Hypouricemic Effect of 2,5-Dihydroxyacetophenone, a Computational Screened Bioactive Compound from Ganoderma applanatum, on Hyperuricemic Mice
Searching novel hypouricemic agents of high efficacy and safety has attracted a great attention. Previously, we reported the hypouricemic effect of Ganoderma applanatum, but its bioactives, was not referred. Herein, we report the hypouricemic effect of 2,5-dihydroxyacetophenone (DHAP), a compound screened from Ganoderma applanatum computationally. Serum parameters, such as uric acid (SUA), xanthine oxidase (XOD) activity, blood urea nitrogen (BUN), and creatinine were recorded. Real-time reverse transcription PCR (RT-PCR) and Western blot were exploited to assay RNA and protein expressions of organic anion transporter 1 (OAT1), glucose transporter 9 (GLUT9), uric acid transporter 1 (URAT1), and gastrointestinal concentrative nucleoside transporter 2 (CNT2). DHAP at 20, 40, and 80 mg/kg exerted excellent hypouricemic action on hyperuricemic mice, reducing SUA from hyperuricemic control (407 ± 31 μmol/L, p < 0.01) to 180 ± 29, 144 ± 13, and 139 ± 31 μmol/L, respectively. In contrast to the renal toxic allopurinol, DHAP showed some kidney-protective effects. Moreover, its suppression on XOD activity, in vivo and in vitro, suggested that XOD inhibition may be a mechanism for its hypouricemic effect. Given this, its binding mode to XOD was explored by molecular docking and revealed that three hydrogen bonds may play key roles in its binding and orientation. It upregulated OAT1 and downregulated GLUT9, URAT1, and CNT2 too. In summary, its hypouricemic effect may be mediated by regulation of XOD, OAT1, GLUT9, URAT1, and CNT2.

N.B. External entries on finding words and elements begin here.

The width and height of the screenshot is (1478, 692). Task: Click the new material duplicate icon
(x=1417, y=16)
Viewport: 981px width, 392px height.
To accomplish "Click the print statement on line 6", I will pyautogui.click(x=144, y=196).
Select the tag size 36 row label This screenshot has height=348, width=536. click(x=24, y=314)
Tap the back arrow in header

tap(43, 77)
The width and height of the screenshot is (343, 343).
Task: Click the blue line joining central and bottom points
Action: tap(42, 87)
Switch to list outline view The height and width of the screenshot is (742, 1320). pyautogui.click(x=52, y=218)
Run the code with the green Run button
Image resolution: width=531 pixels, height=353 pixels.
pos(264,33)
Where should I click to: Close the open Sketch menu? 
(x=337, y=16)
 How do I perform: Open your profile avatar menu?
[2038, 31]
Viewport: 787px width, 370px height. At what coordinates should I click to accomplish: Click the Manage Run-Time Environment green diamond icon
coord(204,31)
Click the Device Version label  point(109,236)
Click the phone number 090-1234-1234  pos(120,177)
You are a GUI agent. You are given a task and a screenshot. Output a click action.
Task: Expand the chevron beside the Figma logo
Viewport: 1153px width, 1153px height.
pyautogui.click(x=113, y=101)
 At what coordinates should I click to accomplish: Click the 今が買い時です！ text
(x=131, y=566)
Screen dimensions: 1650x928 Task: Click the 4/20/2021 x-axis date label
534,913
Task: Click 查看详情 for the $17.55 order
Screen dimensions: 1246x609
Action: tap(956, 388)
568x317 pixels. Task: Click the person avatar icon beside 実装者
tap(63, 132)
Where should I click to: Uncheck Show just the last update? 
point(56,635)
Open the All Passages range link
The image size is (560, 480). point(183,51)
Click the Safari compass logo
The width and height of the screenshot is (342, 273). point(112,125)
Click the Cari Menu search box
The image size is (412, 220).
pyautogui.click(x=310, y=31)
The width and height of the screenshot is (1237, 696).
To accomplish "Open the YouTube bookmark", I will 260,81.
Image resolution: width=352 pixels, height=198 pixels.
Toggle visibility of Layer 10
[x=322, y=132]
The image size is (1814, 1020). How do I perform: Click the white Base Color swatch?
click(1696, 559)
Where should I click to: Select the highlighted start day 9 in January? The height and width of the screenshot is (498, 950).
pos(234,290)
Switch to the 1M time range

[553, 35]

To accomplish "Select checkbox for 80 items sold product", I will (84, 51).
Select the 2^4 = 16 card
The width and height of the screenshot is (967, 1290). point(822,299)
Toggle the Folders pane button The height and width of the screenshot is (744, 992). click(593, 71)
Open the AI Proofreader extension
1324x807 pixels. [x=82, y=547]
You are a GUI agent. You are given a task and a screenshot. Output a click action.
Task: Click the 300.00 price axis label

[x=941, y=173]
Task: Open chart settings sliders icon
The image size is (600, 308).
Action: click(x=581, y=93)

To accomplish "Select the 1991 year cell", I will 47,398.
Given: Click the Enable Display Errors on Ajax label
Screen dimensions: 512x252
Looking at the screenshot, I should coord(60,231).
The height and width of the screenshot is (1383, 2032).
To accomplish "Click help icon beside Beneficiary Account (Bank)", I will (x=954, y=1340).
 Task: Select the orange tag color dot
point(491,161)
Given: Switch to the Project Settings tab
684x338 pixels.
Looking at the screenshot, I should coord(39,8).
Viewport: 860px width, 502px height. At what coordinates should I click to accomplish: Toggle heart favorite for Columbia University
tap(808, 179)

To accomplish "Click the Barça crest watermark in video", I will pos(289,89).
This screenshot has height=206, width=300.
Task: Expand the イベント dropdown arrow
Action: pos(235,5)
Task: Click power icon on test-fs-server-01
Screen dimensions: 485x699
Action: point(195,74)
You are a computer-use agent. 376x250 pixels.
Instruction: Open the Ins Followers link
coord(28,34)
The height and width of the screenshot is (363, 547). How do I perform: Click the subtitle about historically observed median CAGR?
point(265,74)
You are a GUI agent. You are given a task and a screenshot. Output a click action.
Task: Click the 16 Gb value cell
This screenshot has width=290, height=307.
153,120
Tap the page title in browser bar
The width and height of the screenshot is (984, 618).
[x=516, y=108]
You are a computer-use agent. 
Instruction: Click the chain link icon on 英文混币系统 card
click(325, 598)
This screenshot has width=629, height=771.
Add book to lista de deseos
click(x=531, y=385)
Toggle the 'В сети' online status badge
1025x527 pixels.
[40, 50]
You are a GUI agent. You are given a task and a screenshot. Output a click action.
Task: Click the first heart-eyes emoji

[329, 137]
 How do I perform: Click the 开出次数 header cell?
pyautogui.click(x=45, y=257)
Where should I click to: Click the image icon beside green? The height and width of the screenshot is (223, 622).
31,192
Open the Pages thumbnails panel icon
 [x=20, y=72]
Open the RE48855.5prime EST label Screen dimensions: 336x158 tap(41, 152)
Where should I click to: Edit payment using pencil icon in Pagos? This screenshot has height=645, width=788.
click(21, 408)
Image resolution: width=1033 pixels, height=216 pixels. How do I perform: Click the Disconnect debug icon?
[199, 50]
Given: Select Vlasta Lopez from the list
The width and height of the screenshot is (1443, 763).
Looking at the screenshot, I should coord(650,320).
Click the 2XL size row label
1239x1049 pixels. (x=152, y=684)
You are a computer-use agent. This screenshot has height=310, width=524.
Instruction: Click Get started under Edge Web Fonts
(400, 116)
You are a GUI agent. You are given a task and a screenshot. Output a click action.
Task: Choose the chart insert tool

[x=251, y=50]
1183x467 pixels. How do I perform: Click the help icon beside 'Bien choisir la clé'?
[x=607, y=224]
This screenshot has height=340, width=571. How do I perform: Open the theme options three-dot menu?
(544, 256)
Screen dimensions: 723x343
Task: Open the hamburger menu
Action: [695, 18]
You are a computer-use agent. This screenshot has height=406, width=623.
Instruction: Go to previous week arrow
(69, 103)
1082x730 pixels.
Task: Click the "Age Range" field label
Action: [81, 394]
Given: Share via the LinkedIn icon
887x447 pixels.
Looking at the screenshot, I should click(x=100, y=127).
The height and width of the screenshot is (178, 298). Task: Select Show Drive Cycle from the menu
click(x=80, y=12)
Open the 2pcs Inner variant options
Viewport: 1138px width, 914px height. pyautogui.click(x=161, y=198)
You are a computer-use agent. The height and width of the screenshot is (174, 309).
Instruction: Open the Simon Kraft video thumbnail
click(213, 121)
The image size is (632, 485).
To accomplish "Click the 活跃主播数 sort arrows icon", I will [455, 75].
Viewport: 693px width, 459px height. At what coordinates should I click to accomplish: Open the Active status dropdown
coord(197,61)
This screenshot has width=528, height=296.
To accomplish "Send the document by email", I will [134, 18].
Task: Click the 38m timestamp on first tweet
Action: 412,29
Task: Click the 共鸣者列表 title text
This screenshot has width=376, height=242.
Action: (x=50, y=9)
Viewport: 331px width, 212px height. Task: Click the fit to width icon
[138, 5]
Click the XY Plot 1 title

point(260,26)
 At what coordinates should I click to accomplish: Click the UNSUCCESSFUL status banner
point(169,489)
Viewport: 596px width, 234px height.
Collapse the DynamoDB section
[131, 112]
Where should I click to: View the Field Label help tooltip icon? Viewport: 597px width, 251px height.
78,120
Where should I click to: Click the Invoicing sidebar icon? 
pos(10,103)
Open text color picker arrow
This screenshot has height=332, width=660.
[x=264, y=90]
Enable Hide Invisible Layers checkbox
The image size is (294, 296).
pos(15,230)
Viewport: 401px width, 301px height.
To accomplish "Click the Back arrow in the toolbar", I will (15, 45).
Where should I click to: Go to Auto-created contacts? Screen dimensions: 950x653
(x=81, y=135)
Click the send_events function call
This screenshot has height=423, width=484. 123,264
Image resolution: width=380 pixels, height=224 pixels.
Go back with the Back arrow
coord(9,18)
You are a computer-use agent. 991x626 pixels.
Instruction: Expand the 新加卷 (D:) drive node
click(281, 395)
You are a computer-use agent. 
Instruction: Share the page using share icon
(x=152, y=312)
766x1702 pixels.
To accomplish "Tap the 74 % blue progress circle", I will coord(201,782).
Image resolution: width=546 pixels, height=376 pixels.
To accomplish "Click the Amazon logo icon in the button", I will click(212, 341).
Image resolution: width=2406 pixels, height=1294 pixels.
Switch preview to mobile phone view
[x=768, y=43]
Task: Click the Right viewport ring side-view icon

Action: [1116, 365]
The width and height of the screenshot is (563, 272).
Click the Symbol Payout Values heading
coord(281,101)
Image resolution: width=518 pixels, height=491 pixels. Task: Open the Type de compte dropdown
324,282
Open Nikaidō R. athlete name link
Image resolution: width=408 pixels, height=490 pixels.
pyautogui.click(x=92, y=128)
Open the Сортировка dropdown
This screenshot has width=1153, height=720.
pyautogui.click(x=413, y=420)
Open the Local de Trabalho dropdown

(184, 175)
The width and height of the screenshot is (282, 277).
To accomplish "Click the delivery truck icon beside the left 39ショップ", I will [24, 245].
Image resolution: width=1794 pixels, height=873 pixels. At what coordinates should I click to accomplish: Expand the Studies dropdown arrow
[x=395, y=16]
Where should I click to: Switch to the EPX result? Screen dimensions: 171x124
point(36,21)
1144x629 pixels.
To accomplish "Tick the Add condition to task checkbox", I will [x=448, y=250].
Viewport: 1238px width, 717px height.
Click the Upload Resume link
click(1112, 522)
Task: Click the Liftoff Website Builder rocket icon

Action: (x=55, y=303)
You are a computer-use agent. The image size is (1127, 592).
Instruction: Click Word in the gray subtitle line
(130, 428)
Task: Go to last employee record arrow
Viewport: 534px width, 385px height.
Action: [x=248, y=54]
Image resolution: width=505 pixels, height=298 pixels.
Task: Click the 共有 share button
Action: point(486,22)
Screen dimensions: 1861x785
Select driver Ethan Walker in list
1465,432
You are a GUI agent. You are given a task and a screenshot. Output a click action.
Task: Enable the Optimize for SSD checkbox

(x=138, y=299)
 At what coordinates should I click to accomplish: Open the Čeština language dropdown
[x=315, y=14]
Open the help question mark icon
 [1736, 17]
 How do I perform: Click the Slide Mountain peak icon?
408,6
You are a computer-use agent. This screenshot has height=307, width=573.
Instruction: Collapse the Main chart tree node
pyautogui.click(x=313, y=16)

In summary, we report the hypouricemic effect of DHAP, a constituent screened from G. applanatum in silico. Its hypouricemic effect was mediated by decreasing XOD activities, along with its upregulation of OAT1 and downregulation of GLUT9, URAT1, and CNT2. Also, it showed some anti-inflammatory actions and little toxicity. Due to its inhibition against XOD, we chose XOD as a target for molecular docking studies, and revealed that three hydrogen bonds may play key roles in its orientation and binding to XOD.